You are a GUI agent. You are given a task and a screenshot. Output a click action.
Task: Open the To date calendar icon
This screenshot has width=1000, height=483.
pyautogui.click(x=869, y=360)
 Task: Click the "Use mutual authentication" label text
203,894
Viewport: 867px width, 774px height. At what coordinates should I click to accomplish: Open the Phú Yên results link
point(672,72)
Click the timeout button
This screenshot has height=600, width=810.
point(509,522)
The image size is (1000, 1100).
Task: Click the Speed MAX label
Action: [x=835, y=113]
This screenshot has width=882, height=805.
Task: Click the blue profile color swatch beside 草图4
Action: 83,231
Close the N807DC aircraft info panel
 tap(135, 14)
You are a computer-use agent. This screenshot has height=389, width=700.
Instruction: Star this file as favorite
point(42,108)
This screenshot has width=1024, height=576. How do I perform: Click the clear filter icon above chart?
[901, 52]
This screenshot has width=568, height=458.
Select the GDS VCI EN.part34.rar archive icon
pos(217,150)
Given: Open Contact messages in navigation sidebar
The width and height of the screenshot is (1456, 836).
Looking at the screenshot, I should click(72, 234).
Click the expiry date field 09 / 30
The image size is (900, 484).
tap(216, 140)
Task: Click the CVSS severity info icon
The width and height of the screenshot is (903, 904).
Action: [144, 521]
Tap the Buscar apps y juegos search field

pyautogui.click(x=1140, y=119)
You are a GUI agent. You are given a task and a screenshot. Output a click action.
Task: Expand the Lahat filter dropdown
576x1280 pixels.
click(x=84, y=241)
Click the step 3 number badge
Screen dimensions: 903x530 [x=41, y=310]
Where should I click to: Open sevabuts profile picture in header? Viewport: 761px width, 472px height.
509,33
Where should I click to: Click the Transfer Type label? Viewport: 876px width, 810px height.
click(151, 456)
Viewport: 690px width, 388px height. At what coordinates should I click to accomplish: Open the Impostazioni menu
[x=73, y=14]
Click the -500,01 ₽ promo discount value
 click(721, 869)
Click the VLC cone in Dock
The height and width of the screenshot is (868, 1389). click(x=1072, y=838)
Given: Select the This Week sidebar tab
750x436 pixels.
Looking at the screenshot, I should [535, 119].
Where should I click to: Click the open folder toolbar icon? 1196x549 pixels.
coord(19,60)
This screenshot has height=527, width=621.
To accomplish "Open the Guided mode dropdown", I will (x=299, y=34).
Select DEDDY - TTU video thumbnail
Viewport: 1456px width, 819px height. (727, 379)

■ Set exercise
Count the lines in the entries above that contain the string "date", matching case exactly. Reply with the number alone.

■ Exercise response
2